[WHAT TO WORK ON]: Extract every one of the following lines word for word, leaving out the pictures.

Lines from a pointing dataset:
──────────────────────────────

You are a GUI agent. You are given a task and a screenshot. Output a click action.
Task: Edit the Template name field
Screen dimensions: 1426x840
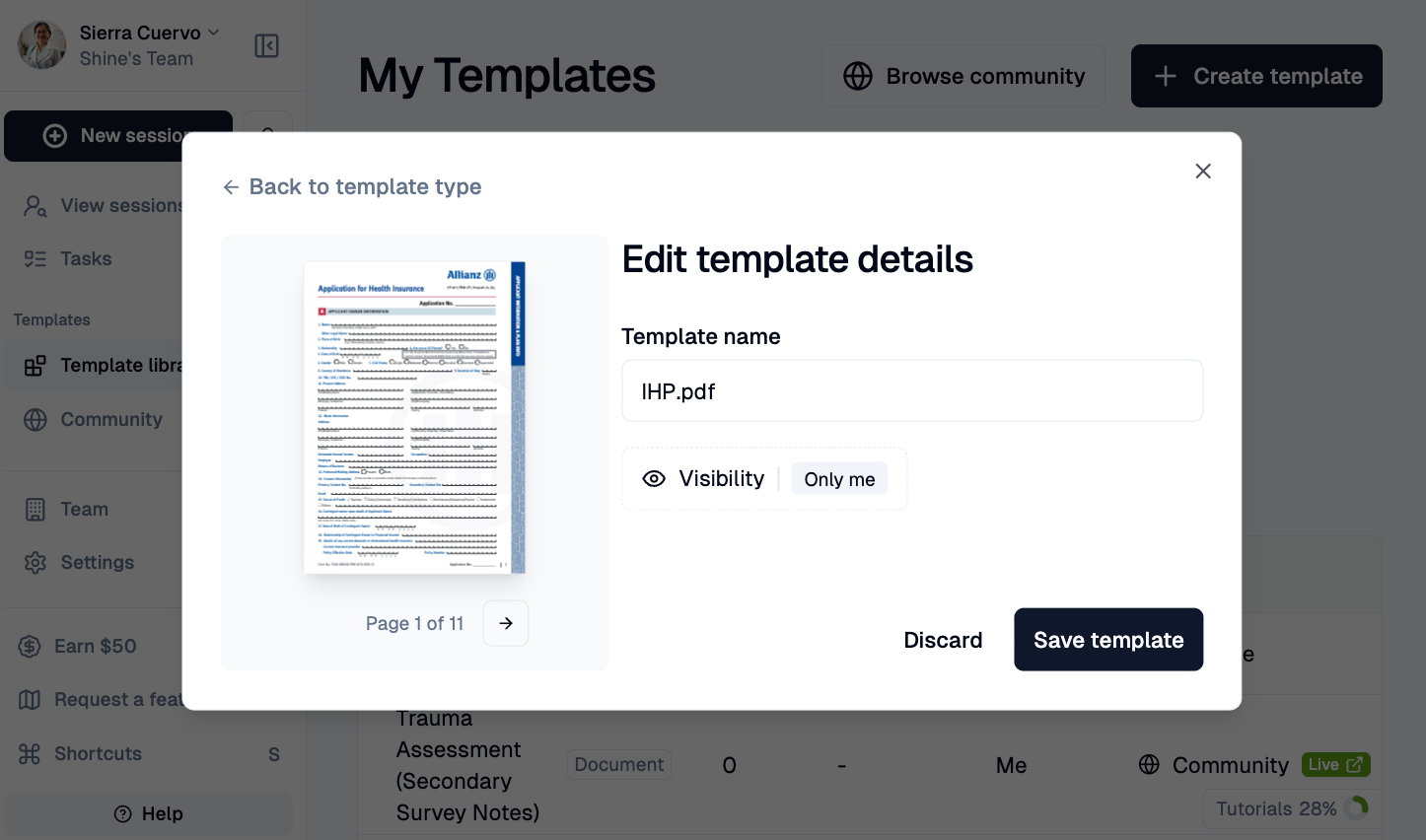pos(912,390)
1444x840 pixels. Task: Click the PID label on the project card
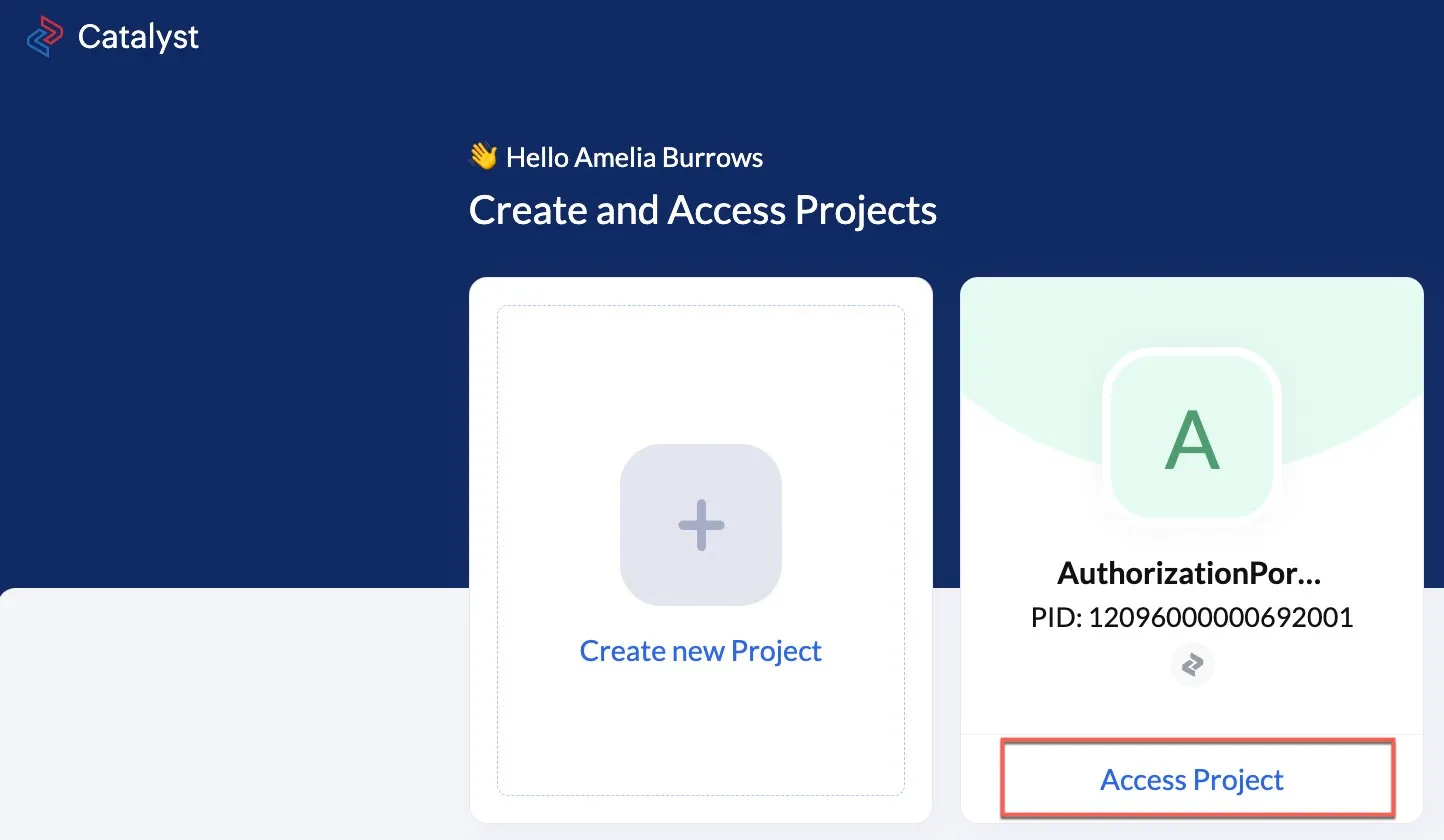pos(1057,618)
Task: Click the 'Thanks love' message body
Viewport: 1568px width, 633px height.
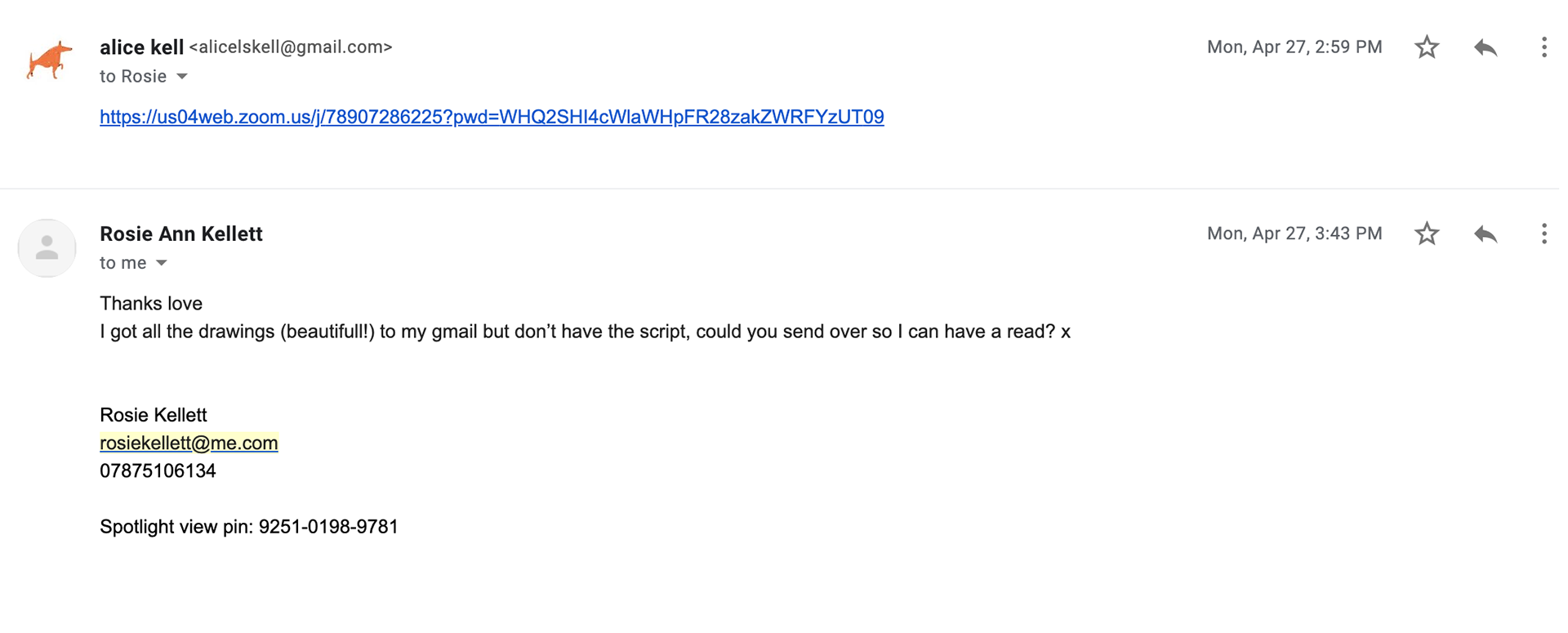Action: 151,304
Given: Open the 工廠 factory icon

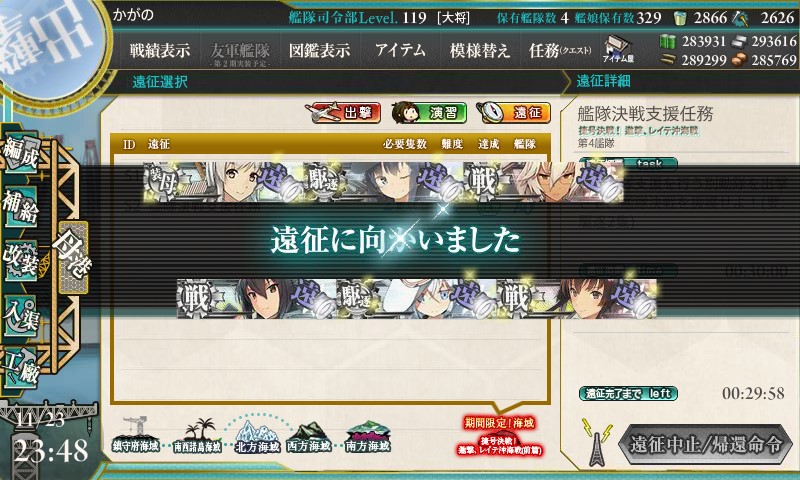Looking at the screenshot, I should (x=21, y=368).
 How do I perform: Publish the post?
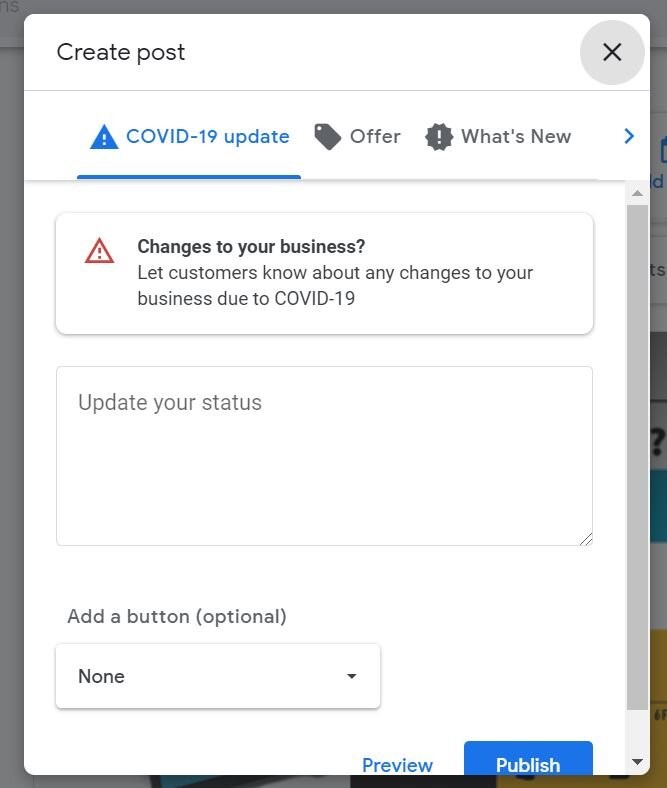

──────────────────────────────

[EXERCISE ANSWER]:
You are a GUI agent. You are given a task and a screenshot. Output a click action.
Task: Edit the Template name field
Screen dimensions: 1426x840
pos(912,390)
1444x840 pixels. Task: Click the PID label on the project card
pos(1057,618)
Task: Click the 'Thanks love' message body
Viewport: 1568px width, 633px height.
Action: 151,304
Given: Open the 工廠 factory icon

Looking at the screenshot, I should (x=21, y=368).
 How do I perform: Publish the post?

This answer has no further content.